Records for this task =
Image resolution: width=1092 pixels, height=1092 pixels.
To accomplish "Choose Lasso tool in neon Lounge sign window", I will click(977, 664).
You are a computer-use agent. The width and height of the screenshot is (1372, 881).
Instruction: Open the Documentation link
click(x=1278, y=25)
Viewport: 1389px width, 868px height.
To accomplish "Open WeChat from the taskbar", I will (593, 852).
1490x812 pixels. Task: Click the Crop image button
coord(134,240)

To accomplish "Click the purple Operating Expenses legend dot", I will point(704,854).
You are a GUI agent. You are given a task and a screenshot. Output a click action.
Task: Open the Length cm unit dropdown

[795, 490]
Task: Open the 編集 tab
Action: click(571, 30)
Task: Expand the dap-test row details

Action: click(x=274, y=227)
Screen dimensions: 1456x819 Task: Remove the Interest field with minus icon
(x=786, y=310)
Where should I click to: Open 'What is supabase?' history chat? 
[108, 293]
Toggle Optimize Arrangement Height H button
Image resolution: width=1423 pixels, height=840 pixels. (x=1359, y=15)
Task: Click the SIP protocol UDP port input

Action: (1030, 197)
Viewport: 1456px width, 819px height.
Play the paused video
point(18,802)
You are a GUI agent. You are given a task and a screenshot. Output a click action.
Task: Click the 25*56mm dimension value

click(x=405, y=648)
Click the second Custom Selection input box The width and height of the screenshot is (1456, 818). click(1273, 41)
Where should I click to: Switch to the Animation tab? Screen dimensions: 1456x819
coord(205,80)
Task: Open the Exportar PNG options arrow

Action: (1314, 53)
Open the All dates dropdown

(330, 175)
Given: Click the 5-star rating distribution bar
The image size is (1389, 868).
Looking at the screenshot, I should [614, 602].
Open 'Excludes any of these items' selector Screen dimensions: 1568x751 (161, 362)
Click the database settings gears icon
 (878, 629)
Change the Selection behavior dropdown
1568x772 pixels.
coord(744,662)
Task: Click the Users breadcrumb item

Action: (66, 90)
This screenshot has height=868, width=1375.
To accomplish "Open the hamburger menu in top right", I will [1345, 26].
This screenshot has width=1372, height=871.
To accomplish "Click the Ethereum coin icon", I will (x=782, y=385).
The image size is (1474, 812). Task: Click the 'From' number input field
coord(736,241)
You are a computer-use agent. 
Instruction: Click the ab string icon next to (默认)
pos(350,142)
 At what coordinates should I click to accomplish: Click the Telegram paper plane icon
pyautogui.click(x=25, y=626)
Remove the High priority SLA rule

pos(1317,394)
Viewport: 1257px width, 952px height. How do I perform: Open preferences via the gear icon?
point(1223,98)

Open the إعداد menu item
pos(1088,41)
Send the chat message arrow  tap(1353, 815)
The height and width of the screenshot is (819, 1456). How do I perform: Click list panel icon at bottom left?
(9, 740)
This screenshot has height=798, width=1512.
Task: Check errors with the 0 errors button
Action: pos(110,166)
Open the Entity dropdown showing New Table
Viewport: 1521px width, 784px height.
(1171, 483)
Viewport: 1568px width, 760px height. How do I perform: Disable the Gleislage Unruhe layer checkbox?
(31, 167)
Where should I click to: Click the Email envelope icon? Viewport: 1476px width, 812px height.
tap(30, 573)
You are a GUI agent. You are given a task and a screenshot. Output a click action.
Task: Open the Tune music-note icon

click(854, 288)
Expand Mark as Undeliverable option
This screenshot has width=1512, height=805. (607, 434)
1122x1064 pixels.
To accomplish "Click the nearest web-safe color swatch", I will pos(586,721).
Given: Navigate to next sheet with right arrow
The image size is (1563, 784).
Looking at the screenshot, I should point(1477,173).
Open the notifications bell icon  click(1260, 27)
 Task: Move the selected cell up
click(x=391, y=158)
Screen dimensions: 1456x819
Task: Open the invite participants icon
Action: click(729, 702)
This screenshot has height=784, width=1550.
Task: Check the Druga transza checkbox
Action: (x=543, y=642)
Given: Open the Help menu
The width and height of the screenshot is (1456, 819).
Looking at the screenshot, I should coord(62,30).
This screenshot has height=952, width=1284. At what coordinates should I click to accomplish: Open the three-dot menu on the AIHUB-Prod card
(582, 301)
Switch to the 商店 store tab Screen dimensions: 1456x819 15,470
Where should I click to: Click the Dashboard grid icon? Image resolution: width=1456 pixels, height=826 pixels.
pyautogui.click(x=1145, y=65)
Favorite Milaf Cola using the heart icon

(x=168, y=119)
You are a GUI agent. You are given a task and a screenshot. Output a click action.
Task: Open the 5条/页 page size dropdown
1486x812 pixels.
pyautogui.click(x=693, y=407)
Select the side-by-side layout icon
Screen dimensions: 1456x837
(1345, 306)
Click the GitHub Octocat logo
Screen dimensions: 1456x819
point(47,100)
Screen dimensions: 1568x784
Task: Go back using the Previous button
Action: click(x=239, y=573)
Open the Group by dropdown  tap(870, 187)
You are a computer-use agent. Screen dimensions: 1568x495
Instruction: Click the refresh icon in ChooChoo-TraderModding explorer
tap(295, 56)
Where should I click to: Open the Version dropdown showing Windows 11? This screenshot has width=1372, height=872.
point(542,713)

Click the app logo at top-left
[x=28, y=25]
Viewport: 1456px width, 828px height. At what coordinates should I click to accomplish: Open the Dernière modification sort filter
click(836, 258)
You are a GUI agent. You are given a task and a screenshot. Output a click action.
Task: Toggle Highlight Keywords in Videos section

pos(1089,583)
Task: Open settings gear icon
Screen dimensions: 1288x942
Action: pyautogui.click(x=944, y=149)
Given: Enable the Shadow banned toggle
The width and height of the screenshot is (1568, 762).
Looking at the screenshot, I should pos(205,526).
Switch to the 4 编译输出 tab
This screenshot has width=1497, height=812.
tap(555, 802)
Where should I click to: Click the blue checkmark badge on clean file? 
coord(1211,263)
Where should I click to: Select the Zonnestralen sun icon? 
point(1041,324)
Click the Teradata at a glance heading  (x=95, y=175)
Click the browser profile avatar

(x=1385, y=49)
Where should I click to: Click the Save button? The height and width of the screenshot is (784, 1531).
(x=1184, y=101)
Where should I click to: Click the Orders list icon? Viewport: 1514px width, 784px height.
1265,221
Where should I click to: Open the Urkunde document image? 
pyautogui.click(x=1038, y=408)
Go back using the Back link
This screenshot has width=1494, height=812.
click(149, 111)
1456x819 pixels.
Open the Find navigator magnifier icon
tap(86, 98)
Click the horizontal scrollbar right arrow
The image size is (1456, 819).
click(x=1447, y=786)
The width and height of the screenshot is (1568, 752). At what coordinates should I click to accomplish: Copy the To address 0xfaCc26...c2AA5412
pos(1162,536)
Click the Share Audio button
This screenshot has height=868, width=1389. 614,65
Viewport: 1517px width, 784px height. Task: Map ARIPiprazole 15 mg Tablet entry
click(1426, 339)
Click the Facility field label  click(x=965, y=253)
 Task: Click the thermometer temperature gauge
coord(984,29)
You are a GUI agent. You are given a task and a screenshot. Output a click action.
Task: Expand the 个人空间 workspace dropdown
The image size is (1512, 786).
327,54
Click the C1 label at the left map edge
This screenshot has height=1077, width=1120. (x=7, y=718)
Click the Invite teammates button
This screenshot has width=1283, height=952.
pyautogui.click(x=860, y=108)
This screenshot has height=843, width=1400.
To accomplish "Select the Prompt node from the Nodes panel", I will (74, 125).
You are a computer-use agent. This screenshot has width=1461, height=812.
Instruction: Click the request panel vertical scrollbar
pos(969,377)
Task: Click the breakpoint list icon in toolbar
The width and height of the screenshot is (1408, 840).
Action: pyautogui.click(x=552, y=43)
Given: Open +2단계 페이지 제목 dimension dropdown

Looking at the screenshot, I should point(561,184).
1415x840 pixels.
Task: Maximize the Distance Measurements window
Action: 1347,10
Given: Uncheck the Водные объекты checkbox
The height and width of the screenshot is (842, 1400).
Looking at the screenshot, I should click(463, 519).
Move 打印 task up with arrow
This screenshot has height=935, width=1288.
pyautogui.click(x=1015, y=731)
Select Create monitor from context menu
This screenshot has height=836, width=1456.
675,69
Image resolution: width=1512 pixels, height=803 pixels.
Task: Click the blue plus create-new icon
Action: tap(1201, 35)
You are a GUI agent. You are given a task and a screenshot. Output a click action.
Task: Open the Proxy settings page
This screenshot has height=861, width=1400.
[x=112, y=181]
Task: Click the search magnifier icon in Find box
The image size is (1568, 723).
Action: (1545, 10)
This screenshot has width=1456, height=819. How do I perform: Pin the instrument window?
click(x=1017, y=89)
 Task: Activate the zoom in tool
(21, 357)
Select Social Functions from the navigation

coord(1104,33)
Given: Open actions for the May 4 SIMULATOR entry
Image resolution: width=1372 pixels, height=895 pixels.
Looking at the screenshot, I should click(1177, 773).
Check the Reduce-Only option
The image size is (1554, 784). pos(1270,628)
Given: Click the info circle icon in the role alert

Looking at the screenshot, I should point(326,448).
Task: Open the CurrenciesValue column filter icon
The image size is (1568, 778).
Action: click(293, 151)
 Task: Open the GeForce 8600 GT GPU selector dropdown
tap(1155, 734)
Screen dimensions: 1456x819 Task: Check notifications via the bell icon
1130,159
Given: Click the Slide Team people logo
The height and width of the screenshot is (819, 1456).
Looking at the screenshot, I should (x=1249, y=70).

Your goal = Return each line of the preceding material in which "Selection" can be found.

Solution to this problem =
Click the second Custom Selection input box The width and height of the screenshot is (1456, 818). click(1273, 41)
Change the Selection behavior dropdown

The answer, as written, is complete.